By Josh Galvin ’13
Yet while HDTVs, Apple products and other high-demand electronics remain at the top of lists around the globe, the fourth quarter also serves as a reminder that not all products live up to their hype.
Take, for example, Amazon.com’s Kindle Fire: the newest – and most anticipated – iteration in website’s e-book lineup.
The Kindle Fire, which was released Monday, Nov. 14, marks the online marketplace’s first foray into the realm of tablets – compact, touch-sensitive hybrids between smart phones and conventional PCs.
Although preliminary reception of the Fire was primarily warm and it was billed as competition for Apples iPad, initial buyers have since reconsidered.
At first, this may be difficult to swallow. After all, on paper the Kindle Fire seems like a completely adequate addition to the Kindle series, featuring a dual core processor, full color 7-inch display, web browsing, stock Android 2.3 OS and access to millions of apps all for $200.
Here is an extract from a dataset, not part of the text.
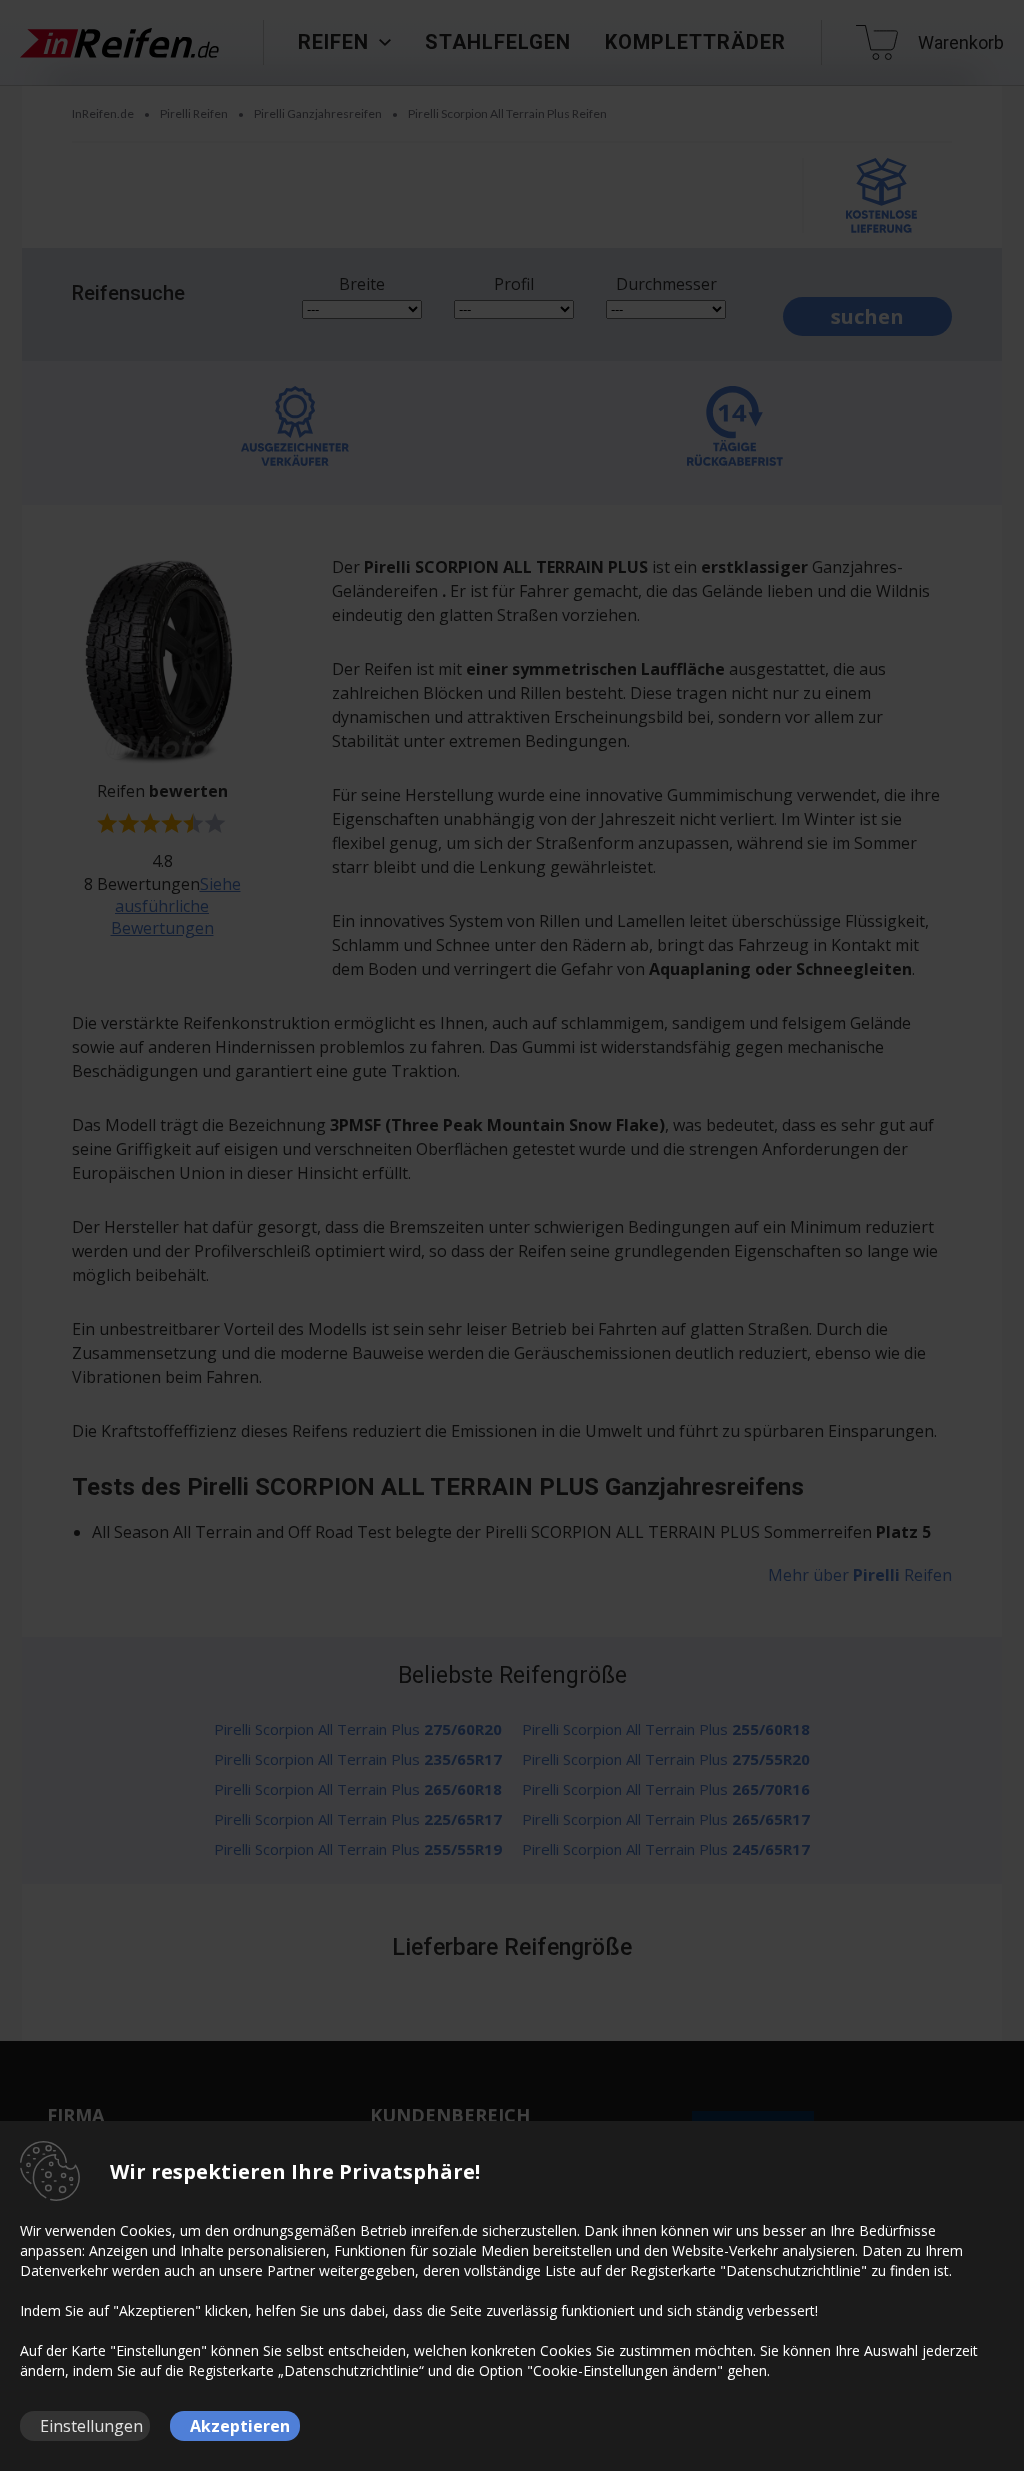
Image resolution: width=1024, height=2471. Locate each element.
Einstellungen (91, 2426)
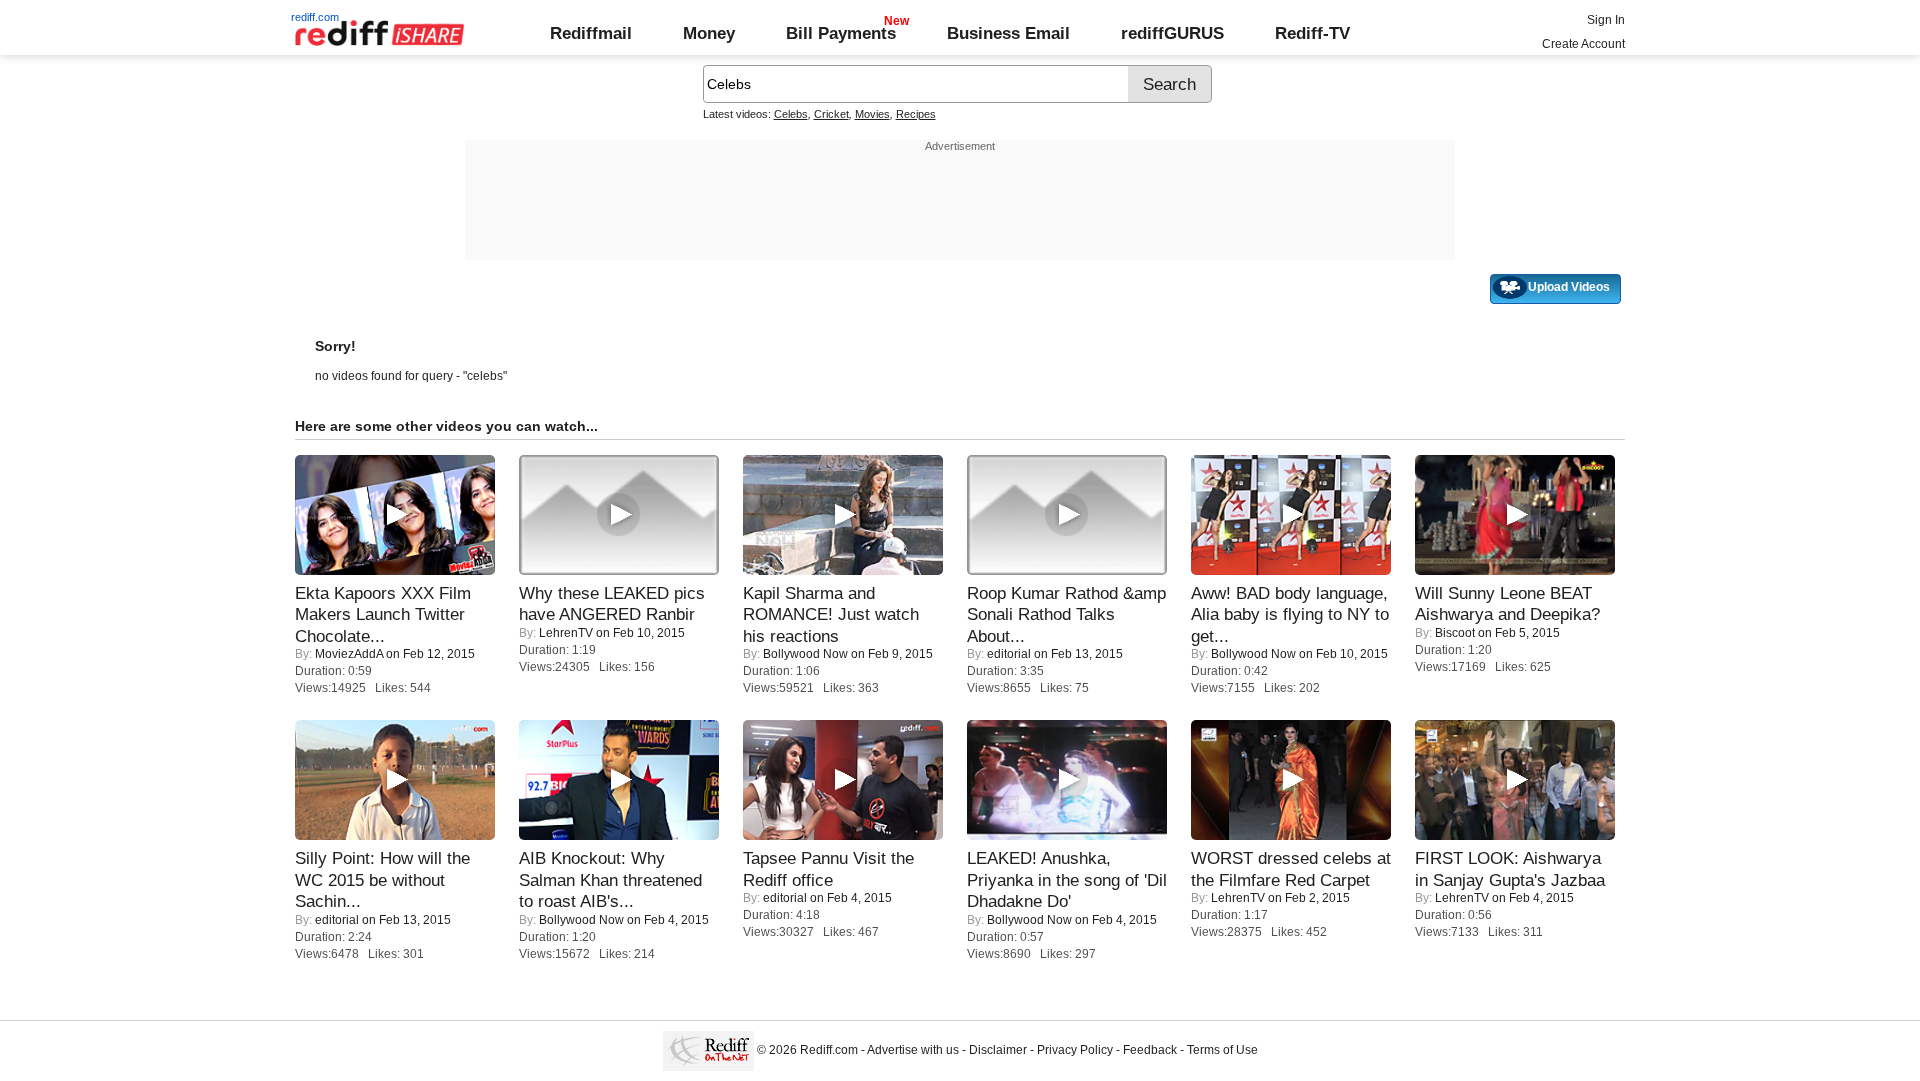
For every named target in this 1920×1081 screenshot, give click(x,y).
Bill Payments (841, 33)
According to The New York Times, many Fire owners have uncovered many crippling flaws on their devices, the most frequent being the unresponsive touch screen, cumbersome to all users “whose fingers are not as slender as toothpicks.”
Other complaints include an inconveniently positioned power button, slow web browser speeds and no external volume adjuster.
Mr. Jakob Nielsen, a member of one Silicon Valley consulting firm and a product usability analyst, told the newspaper that unless Amazon addresses these issues soon, it will spell doom for the Fire in the upcoming winter months and beyond.
However, this may not be true of another popular e-book reader.
Barnes and Noble, the largest bookseller in the United States, released the Nook Tablet on Nov. 17 (perhaps in response to the Kindle Fire). And while the previous Nooks have taken a backseat in sales to the Kindle, the company is now in a position to usurp Amazon’s throne.
For starters, Barnes and Noble has landed deals with Pandora Internet Radio, Netflix, Hulu and more, allowing for a lot of entertainment on one $250 device.
According to Barnes and Noble’s website, the Nook Tablet also has twice the starting memory (16 GB expandable to 32), a 35 percent longer battery life and a larger, more varied content catalog than the Fire.
Add the fact that Nook users can bring in their tablets to any Barnes and Noble bookstore for free customer service, and the device becomes a serious contender in the 2011 holiday race.
Whether Amazon will succeed in mending most of the Fire’s shortcomings out of the gate remains to be seen, but all hope is not lost for the e-reader giant. After all, if the success of the Fire’s predecessors is any indication, the tablet remains in good hands.